**Work to complete:**
**1.** For the text below on MCF-7 cell behavior on P(CL-co-DLLA) substrates, decide whether each statement agrees with it: (a) on the non-crosslinked P(CL-co-DLLA) 100 substrate, proliferation fell from day 3 onward; (b) the cells were cultured on the substrates for seven days; (c) in EMT, epithelial cells gain cell–cell adhesion. Answer yes or no for each and quote the words from the text that decide it.
**2.** Extend the text below on MCF-7 cell behavior on P(CL-co-DLLA) substrates, starting after its final sentence.

**Document extract:**
To understand the proliferation behavior of MCF-7 cells on crosslinked or non-crosslinked P(CL-co-DLLA) substrates, we cultured MCF-7 cells on those substrates for five days. The cell proliferation increased by increasing the culture period on non-crosslinked P(CL-co-DLLA) 500 substrates. In contrast, on the non-crosslinked P(CL-co-DLLA) 100 substrate, the proliferation initially increased until two days. From day 3 onward, proliferation decreased. This shows that non-crosslinked P(CL-co-DLLA) 500 substrates favored the proliferation behavior of the cells, however, non-crosslinked P(CL-co-DLLA) 100 declined (Figure 5).

Figure 5.

Figure 5

Proliferation behavior of MCF-7 cells on crosslinked P(CL-co-DLLA) non-crosslinked P(CL-co-DLLA) substrates at different time periods (1 day to 5 days). The cell proliferation increased by increasing the culture period on non-crosslinked P(CL-co-DLLA) 500 substrate. On non-crosslinked P(CL-co-DLLA) 100 substrates, initially the proliferation increased and later on the proliferation decreased. Each data represent n = 3 ± SD, where * p = 0.05 and ** p = 0.01 compared to crosslinked P(CL-co-DLLA) substrates.

3. Discussion

Biomaterials mimicking ECM have been applied to direct numerous cellular functions for tissue engineering [29] as well as regenerative medicine [30]. The adhesion of cells to the ECM is crucial to governing cellular behavior and function. Cells adhere to the ECM via integrin-based proteins. A large group of proteins aid this phenomenon. They are crosslinked to each other and to the cell to favor cell attachment to the ECM. The initial adhesion behavior of the cell to the ECM is known as nascent adhesion and later nascent adhesion is matured and formed to focal adhesion. During cell migration, focal adhesion grasps and develops a force necessary to pull the cell body forward [31]. Furthermore, cell adhesion has been enhanced by coating the cell culture surface with the functional domain of ECM proteins such as collagen I, collagen IV, and fibronectin [32].

Surface stiffness is an imperative factor involved in the cell-material interaction that alters cell behaviors such as adhesion, morphology [33], proliferation [34] and differentiation [35,36]. Thus cell-material interaction is crucial in understanding the cellular response on these materials to the design and modification of biomaterials for biomedical applications.

Cell-ECM adhesions are key mediators of cellular mechanotransduction [37]. EMT is a biochemical process in which epithelial cells lose cell–cell adhesion and gain the properties of mesenchymal cells which show migratory and motile properties. EMT is well known for its crucial role in embryogenesis and development. Focal adhesion plays a vital role in the regulation of the EMT process. It is hypothesized that the inhibition of focal adhesion kinase (FAK) might disable the cell’s ability to sense ECM stiffness and in turn prevent stiffness or sensitive EMT. Moreover, FAK is involved in the regulation of cancer proliferation [38] and transcriptional regulation of mesenchymal markers [27]. MCF-7 cells on crosslinked and non-crosslinked P(CL-co-DLLA) 500 substrates show visible expression of focal adhesion proteins and promote the proliferation of cells.

**Stored data:**
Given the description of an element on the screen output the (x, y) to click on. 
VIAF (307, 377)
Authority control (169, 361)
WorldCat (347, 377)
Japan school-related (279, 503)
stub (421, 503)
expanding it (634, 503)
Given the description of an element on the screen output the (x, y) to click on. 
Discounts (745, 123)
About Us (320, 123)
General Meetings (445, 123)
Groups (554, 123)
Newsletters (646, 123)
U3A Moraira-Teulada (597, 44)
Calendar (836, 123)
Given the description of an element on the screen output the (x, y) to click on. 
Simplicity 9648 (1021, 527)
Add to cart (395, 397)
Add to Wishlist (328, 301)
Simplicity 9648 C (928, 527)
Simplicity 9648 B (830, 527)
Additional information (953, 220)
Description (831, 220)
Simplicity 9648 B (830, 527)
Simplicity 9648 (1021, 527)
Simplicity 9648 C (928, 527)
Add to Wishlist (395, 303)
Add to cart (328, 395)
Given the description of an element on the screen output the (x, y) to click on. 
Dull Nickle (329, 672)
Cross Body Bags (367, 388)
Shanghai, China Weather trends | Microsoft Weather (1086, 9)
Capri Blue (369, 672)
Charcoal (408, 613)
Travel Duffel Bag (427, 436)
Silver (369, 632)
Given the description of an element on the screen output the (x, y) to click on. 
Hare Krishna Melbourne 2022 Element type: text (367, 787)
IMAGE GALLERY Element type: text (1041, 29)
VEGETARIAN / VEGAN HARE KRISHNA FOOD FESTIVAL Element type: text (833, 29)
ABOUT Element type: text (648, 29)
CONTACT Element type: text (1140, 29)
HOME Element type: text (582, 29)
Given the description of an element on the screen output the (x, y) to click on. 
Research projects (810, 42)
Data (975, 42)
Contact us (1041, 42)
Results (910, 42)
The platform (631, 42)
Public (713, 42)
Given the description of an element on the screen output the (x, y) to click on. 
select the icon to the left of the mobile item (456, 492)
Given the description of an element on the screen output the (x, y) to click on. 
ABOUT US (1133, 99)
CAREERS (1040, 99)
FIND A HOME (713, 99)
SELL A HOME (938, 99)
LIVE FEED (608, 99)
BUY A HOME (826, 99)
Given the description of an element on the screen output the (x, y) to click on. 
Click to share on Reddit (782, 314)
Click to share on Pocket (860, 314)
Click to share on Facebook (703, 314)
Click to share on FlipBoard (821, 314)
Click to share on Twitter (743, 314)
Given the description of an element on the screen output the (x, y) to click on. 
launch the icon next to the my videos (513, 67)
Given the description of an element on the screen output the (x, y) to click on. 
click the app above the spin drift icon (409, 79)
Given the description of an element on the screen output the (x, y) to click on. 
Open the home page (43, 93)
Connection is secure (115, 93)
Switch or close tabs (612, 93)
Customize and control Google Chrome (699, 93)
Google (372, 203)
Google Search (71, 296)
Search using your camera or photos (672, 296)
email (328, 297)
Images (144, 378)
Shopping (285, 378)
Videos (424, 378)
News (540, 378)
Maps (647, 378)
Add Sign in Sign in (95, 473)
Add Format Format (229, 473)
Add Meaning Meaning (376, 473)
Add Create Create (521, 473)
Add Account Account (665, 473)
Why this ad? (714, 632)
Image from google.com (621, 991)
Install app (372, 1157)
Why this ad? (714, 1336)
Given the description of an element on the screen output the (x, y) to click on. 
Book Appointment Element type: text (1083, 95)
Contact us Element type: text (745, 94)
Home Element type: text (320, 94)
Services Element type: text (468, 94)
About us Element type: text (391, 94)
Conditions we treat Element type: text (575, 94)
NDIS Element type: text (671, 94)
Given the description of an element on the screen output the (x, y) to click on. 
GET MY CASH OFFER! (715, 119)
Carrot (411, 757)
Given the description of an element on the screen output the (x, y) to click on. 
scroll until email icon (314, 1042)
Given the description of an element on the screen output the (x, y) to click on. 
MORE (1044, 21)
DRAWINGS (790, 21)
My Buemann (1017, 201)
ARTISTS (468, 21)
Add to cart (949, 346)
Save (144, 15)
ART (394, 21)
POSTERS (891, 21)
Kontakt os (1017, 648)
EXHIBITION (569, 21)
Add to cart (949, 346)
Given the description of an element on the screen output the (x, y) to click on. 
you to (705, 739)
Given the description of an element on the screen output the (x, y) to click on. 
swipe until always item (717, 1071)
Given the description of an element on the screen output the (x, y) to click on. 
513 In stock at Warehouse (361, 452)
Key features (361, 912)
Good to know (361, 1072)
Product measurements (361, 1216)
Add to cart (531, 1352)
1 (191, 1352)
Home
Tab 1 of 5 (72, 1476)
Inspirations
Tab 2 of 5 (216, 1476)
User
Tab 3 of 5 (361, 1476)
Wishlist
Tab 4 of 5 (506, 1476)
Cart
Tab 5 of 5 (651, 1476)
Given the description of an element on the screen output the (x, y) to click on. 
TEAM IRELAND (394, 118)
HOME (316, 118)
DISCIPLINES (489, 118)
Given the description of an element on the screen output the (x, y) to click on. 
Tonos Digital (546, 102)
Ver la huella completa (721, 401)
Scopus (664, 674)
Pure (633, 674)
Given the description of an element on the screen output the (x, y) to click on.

**Results:**
**1.**
(a) Yes: "From day 3 onward, proliferation decreased."
(b) No: "we cultured MCF-7 cells on those substrates for five days."
(c) No: "epithelial cells lose cell–cell adhesion and gain the properties of mesenchymal cells"

**2.**
Material stiffness plays a vital role in the regulation of EMT or mesenchymal to epithelial transition (MET) and vice-versa. The stiffness-based effect on polyelectrolyte-based materials promotes endothelial to mesenchymal transition (EndMT) for vascular implant [39]. MDA-MB-231 and MCF-7 cells were adapted to an elongated or spindle-shaped morphology when these cells were cultured on tantalum oxide nanochips of 100–200 nm in diameter. E-cadherin gene expression decreased and N-cadherin and vimentin expression was enhanced. This is the case when epithelial cells are cultured on a microfluidic device with a flow of healthy serum and heat-inactivated serum with C3a stimulate mesenchymal and epithelial phenotypes, respectively [40]. On the other hand, the viscosity of the normal breast epithelial cell was higher than that of cancer cells. For example, MCF-10A exhibited higher viscosity than MCF-7 cells. Moreover, MDA-MB-231 cells were less viscous than MCF-7, which indicates that when breast cancer cells are more invasive they are also less viscous [41].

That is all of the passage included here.